And as she turned her face toward his with a sudden joyful flash, he bent forward, slowly and gravely, as it were a sacred thing, and kissed her on the lips.  The Toyaats had never taught her the meaning of a kiss upon the lips, but she understood and was glad.

With the coming of Jees Uck, at once things brightened up.  She was regal in her happiness, a source of unending delight.  The elemental workings of her mind and her naive little ways made an immense sum of pleasurable surprise to the over-civilized man that had stooped to catch her up.  Not alone was she solace to his loneliness, but her primitiveness rejuvenated his jaded mind.  It was as though, after long wandering, he had returned to pillow his head in the lap of Mother Earth.  In short, in Jees Uck he found the youth of the world—the youth and the strength and the joy.

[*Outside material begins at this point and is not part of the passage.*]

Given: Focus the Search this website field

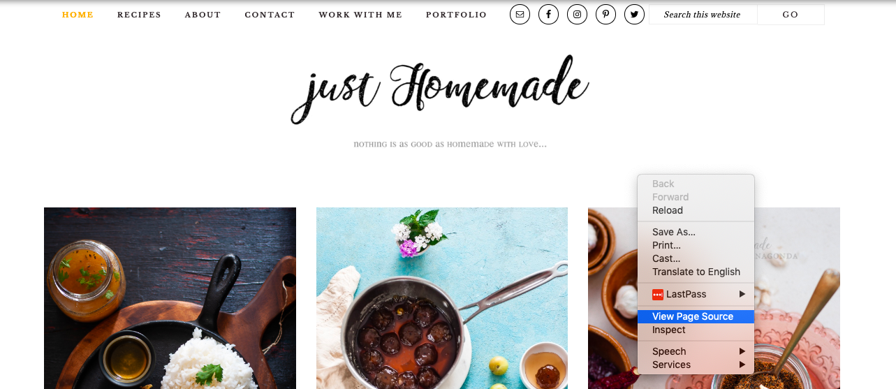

And to fill the full round of his need, and that they might not see overmuch of each other, there arrived at Twenty Mile one Sandy MacPherson, as companionable a man as ever whistled along the trail or raised a ballad by a camp-fire.  A Jesuit priest had run into his camp, a couple of hundred miles up the Yukon, in the nick of time to say a last word over the body of Sandy’s partner.  And on departing, the priest had said, “My son, you will be lonely now.”  And Sandy had bowed his head brokenly.  “At Twenty Mile,” the priest added, “there is a lonely man.  You have need of each other, my son.”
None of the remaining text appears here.